EXERCISE MATERIALS:
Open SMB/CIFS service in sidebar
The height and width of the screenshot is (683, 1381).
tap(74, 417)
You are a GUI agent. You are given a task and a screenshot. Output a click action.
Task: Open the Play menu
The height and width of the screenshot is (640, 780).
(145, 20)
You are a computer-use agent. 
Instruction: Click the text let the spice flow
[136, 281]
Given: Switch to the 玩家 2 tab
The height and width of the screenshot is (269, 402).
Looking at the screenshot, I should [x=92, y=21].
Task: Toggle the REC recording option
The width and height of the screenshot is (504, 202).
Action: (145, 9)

...

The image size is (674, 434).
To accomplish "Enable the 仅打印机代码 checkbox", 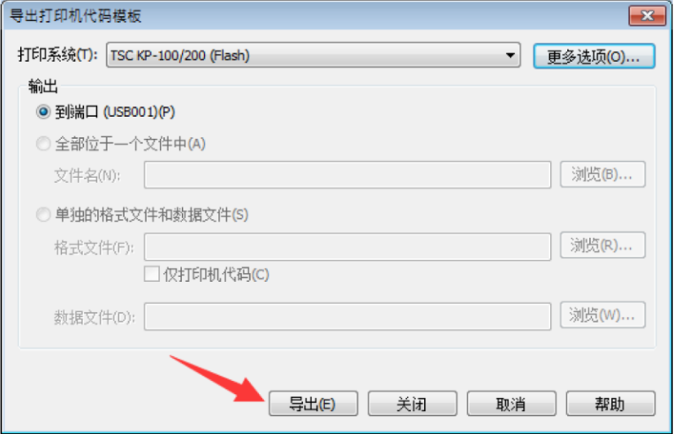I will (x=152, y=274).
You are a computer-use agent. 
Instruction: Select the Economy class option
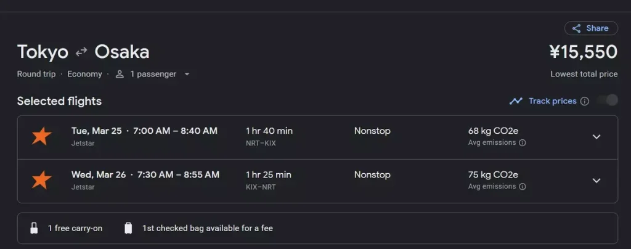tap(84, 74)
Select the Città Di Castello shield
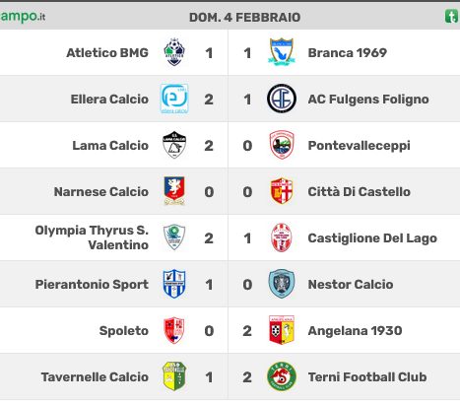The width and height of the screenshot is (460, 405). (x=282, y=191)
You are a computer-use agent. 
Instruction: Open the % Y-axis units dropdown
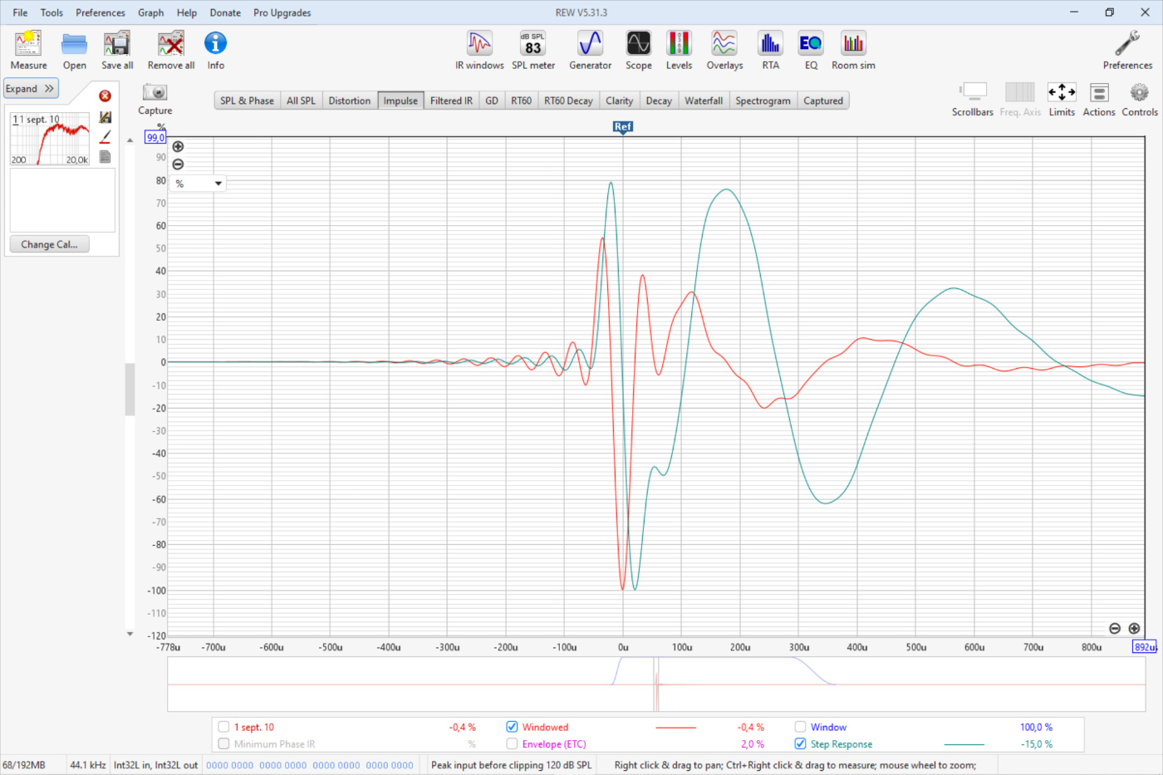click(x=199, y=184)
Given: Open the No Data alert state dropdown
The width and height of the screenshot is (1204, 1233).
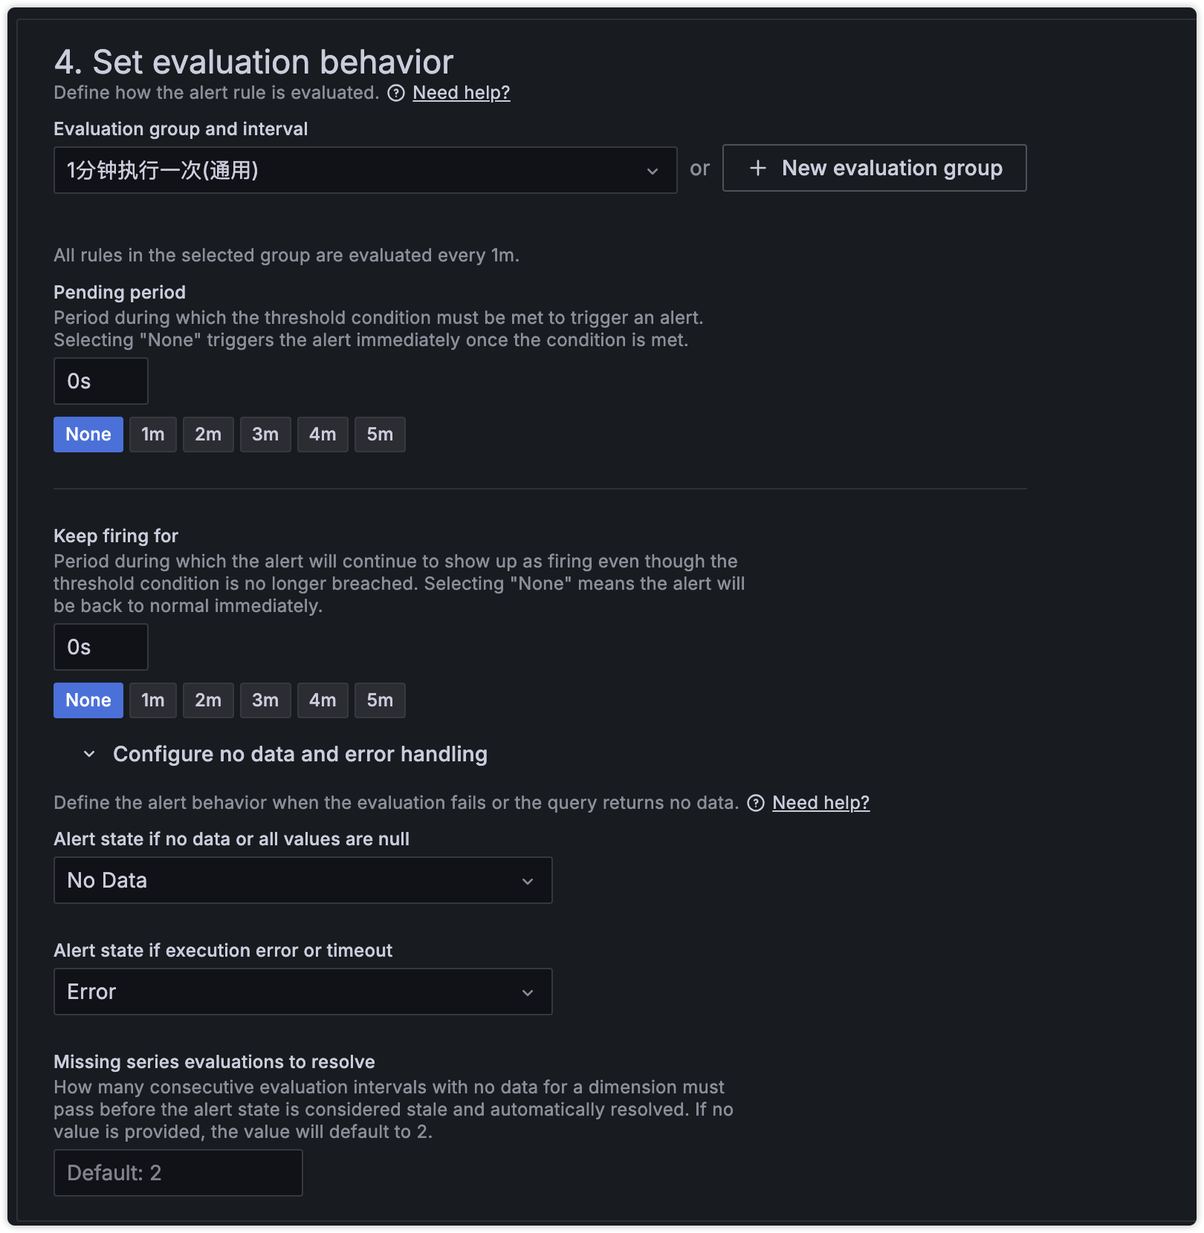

---

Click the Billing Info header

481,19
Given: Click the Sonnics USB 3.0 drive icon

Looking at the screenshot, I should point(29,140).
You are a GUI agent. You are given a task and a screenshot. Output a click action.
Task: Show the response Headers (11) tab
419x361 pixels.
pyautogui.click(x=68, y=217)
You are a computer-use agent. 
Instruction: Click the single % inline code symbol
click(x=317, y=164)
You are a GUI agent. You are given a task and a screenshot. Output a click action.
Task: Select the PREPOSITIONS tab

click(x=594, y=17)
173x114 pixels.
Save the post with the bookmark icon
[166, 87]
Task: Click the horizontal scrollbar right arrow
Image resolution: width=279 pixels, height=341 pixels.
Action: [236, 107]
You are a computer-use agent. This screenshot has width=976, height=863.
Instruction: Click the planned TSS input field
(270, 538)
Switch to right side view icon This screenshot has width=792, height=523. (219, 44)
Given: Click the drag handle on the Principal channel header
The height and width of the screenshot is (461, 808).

TASK ITEM:
All lines above from the one holding "Given: Click the drag" to the one holding "The height and width of the screenshot is (461, 808).", inclusive, are to be copied exactly; no other line is wanted.

TASK ANSWER:
Given: Click the drag handle on the Principal channel header
The height and width of the screenshot is (461, 808).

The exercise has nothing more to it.